Louis-Narito Harada, Avocat au Barreau de Paris, Cabinet August & Debouzy revient sur les impacts environnementaux et économiques de la création d'une Zone Economique Exclusive (ZEE) en Méditerranée.

Avis d'expert  |  Biodiversité  |    |  Actu-Environnement.com

Le décret n°2012-1148 du 12 octobre 2012 a créé en Méditerranée une Zone Economique Exclusive (ZEE) qui se substitue à la Zone de Protection Ecologique (ZPE) créée en 2004. Faut-il y voir une décision sacrifiant les intérêts environnementaux aux intérêts économiques ? La réponse n'est pas si simple et l'enjeu mérite quelques explications.

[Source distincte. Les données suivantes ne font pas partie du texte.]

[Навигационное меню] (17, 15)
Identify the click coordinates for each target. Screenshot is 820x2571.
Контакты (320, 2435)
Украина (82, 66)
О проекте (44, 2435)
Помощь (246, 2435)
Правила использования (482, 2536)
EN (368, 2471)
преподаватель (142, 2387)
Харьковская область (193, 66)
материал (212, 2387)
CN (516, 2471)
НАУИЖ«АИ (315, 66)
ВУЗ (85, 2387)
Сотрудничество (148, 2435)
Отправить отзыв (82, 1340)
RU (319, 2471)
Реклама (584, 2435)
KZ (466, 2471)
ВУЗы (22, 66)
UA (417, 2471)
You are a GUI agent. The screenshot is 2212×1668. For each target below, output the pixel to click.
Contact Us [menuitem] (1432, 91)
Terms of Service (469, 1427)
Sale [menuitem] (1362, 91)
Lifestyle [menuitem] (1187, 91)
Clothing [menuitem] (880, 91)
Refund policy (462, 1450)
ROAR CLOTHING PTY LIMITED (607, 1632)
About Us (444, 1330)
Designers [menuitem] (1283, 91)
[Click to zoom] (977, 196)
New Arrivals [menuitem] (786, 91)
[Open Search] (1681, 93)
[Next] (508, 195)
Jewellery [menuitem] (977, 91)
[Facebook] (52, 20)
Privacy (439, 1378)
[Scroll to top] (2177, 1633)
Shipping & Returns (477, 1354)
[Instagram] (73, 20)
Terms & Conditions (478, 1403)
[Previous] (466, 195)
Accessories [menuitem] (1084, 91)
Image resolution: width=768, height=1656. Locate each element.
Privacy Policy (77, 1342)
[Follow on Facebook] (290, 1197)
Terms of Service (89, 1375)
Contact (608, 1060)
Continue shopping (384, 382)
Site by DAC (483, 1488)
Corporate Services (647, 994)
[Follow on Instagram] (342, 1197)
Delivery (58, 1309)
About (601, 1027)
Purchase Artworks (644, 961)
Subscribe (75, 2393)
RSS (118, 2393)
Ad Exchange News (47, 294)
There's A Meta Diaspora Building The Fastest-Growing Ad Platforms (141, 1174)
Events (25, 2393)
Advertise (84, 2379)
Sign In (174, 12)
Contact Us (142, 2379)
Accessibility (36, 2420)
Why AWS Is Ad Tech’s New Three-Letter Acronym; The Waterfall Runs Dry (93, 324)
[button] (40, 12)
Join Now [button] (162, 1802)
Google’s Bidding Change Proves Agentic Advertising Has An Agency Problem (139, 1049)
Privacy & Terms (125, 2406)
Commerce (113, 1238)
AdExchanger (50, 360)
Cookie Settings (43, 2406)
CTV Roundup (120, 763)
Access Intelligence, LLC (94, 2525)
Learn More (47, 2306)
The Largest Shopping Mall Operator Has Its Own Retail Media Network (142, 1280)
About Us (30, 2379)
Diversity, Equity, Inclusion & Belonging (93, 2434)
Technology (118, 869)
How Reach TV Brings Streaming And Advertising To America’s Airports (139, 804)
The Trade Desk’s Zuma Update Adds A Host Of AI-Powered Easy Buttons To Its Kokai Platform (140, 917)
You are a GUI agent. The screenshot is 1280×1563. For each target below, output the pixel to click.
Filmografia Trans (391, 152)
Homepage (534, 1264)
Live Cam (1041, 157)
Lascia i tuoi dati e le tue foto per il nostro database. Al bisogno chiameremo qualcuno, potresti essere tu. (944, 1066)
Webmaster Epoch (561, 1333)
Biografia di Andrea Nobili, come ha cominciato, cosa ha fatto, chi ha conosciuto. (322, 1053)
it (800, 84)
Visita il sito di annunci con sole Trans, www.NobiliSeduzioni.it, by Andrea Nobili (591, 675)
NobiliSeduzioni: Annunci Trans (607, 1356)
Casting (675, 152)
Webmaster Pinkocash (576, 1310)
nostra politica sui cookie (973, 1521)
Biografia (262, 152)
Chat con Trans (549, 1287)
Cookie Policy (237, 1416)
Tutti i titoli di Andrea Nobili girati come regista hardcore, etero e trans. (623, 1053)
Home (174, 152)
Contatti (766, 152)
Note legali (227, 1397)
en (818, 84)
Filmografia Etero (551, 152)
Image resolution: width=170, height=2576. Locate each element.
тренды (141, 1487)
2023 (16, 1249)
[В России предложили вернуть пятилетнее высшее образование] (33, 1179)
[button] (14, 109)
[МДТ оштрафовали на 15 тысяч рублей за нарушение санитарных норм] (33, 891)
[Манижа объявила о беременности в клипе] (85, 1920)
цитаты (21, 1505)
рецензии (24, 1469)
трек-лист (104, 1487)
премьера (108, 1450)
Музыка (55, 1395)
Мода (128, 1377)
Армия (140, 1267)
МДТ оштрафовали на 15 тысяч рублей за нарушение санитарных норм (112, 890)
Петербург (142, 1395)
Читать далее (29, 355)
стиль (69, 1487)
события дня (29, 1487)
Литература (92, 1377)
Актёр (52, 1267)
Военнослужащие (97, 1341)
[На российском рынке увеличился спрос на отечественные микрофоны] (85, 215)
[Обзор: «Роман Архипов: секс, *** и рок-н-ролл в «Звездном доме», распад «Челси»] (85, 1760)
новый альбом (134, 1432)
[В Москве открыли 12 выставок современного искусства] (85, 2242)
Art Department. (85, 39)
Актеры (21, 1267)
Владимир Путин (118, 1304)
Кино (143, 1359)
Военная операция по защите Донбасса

La ZPE est dans la ZEE, CQFD

La ZEE est consacrée par la Convention des Nations Unies sur le droit de la mer de 1982, dite Convention de « Montego Bay ». Au-delà des eaux territoriales (12 milles marins au large des côtes, soit 22,2 km), chaque Etat membre peut créer une « zone économique exclusive » s'étendant jusqu'à 200 milles marins (370,4 km) au large des côtes. Selon les principes posés par la Convention de Montego Bay et repris par la loi n° 76-655 du 16 juillet 1976, la France y exerce des droits d'ordre économique d'une part (i), écologique d'autre part (ii).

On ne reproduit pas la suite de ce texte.